Batrisyia is funded by the Malaysian government. Her supervisors had a difference of opinion in how she should proceed with her work. As a consequence, her head of department downgraded her status to MPhil. She appealed and has been allowed to continue with a new supervisory team.
Bunda believed that his scholarship would include a teaching position to provide experience and an income. The university did not stick to this verbal agreement however and he now has financial problems.
Charles is from China and has been told he cannot continue with his studies due to his poor English skills.
Priya is an international student from India who had successfully obtained an MSc in the UK and was determined, despite the wishes of her family, to undertake a PhD. She was accepted by Barchester University without funding and without other crucial elements in place. She subsequently struggled and failed her MPhil/PhD upgrade.

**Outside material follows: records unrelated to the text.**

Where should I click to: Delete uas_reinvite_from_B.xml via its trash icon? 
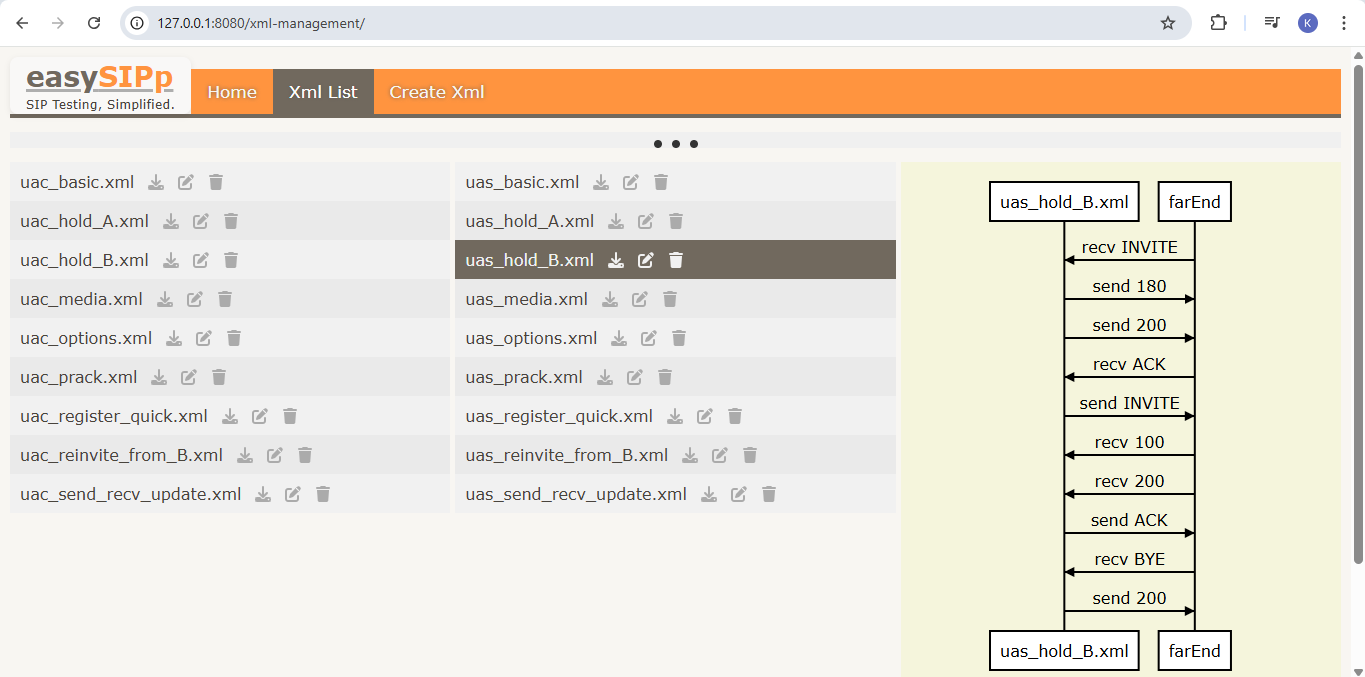[x=749, y=455]
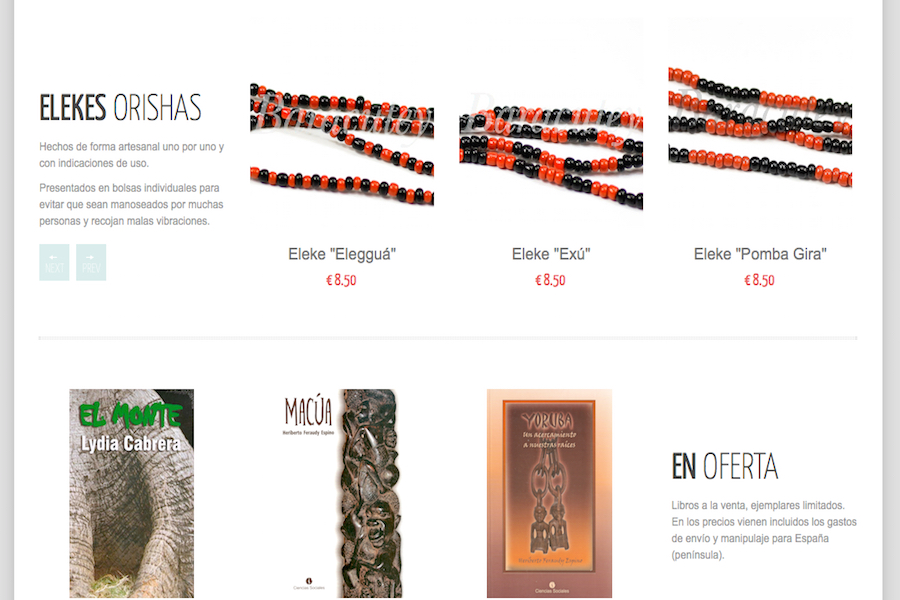Image resolution: width=900 pixels, height=600 pixels.
Task: Click the €8.50 price under Pomba Gira
Action: (x=759, y=280)
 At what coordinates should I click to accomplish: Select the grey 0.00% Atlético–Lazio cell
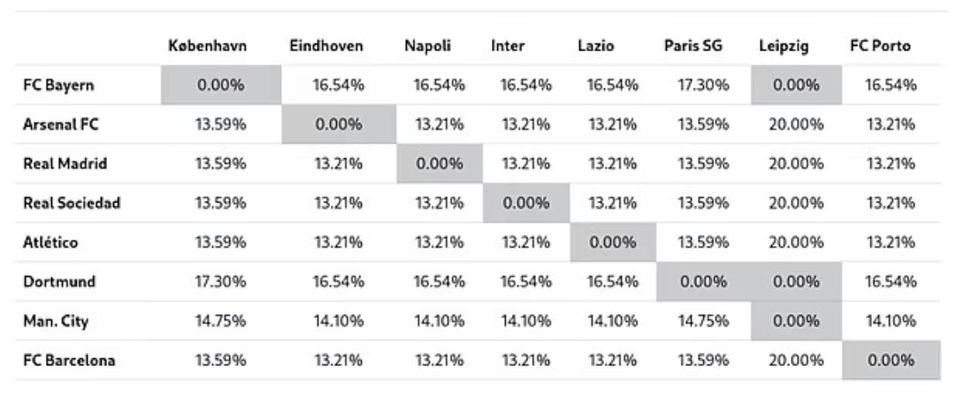[x=613, y=242]
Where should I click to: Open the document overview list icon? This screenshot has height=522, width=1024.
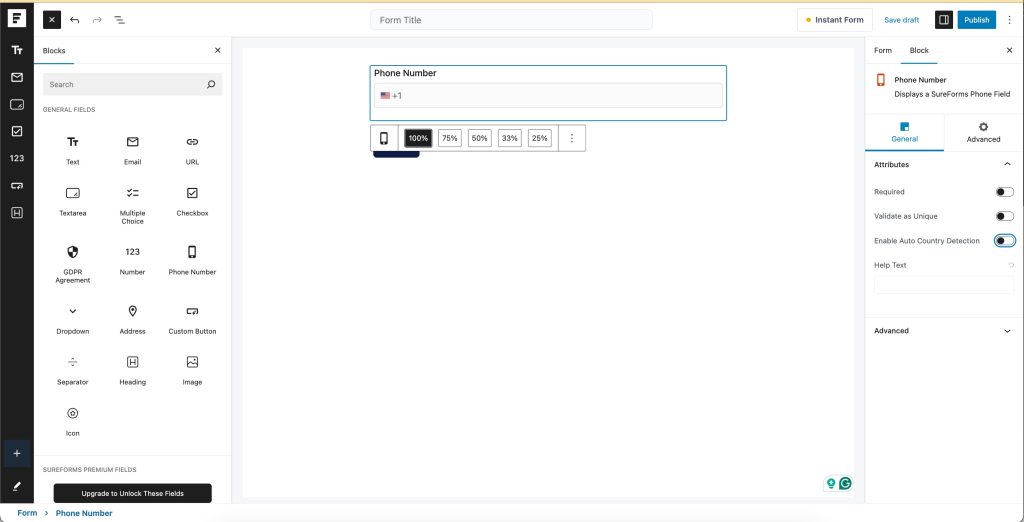click(x=120, y=20)
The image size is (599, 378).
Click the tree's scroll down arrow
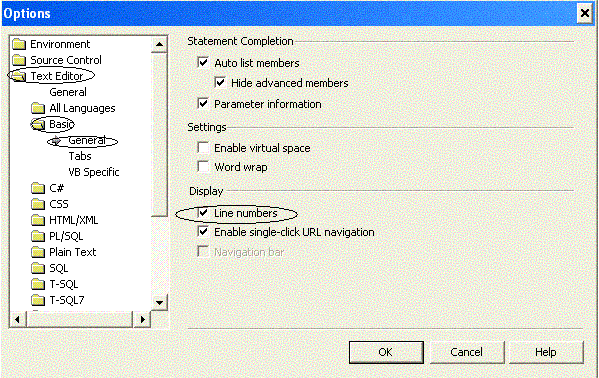159,303
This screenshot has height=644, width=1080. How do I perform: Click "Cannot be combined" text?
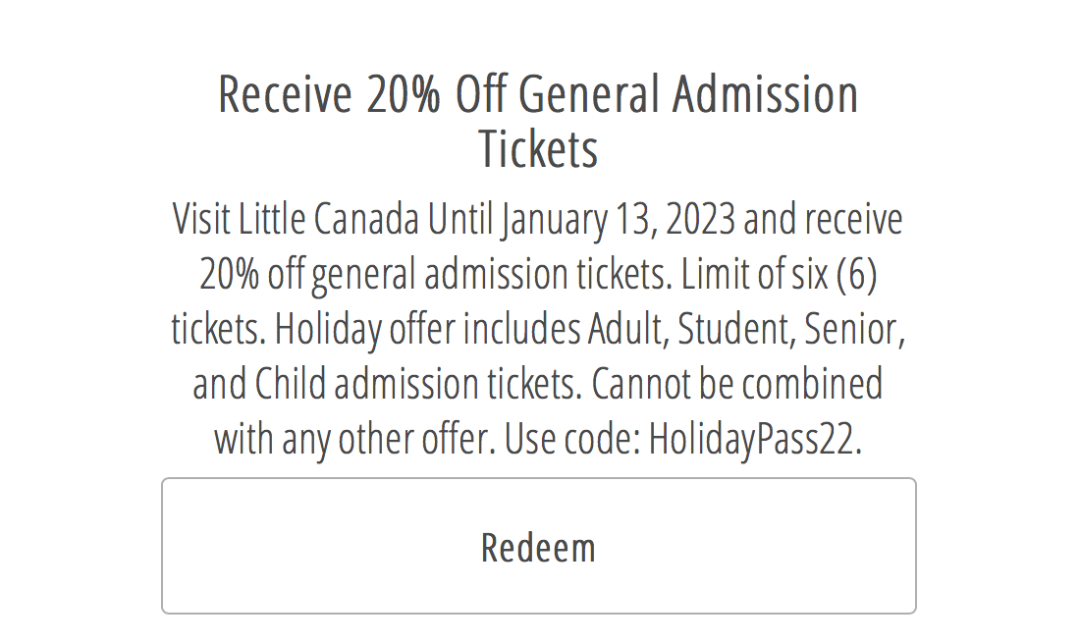737,384
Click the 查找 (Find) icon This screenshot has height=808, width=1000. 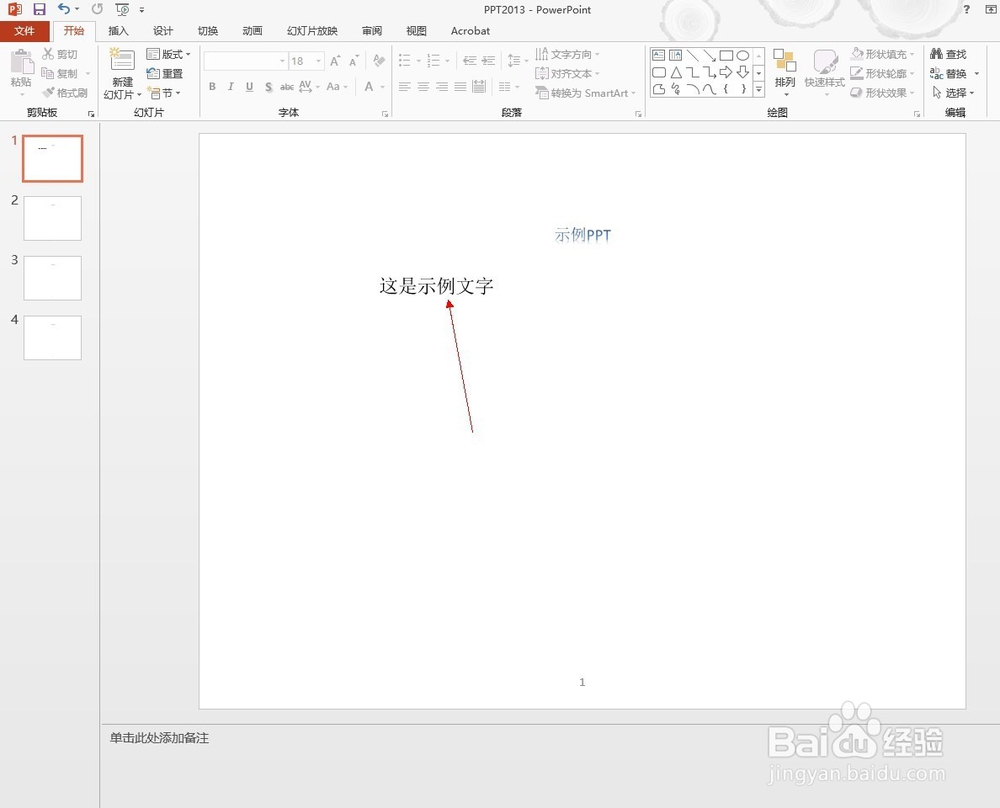click(x=949, y=53)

During a visit to an international university, Robin was asked to supervise Magda. She had problems enrolling her as she had no supervisory experience. Magda also had poor research methodology which needed to be overcome.
Clare felt pressured into doing a part-time PhD and experienced further
problems when one of her supervisors went on extended sabbatical leave.
As a mature part-time PhD student, Joan found the available funding inadequate. She also found the work demanding and her supervisor admitted her subject was not in his field of knowledge.
June struggled with her self-funded part-time PhD and felt the supervision she received was inadequate.
Josie reveals her strategy which helped her to complete her thesis on time.
Judy feels she is suffering intellectual burnout and is finding it very difficult to redraft her thesis to the required length and standard.
Julian was offered a CASE studentship to undertake a PhD in collaboration with the Council for Scientific Innovation (CSI). Julian found himself disagreeing with some of CSI’s central arguments and becoming more sympathetic towards the views of their rival organisation. The demands of CSI on Julian became inappropriate.
Patrick found that there was unsatisfactory collaboration for a CASE award.
Peter was pressurised into accepting a CASE collaborative studentship between his academic department and an industrial sponsor headed by his professor. His difficult situation was further complicated because his primary supervisor was a new, inexperienced lecturer and the professor was his secondary supervisor.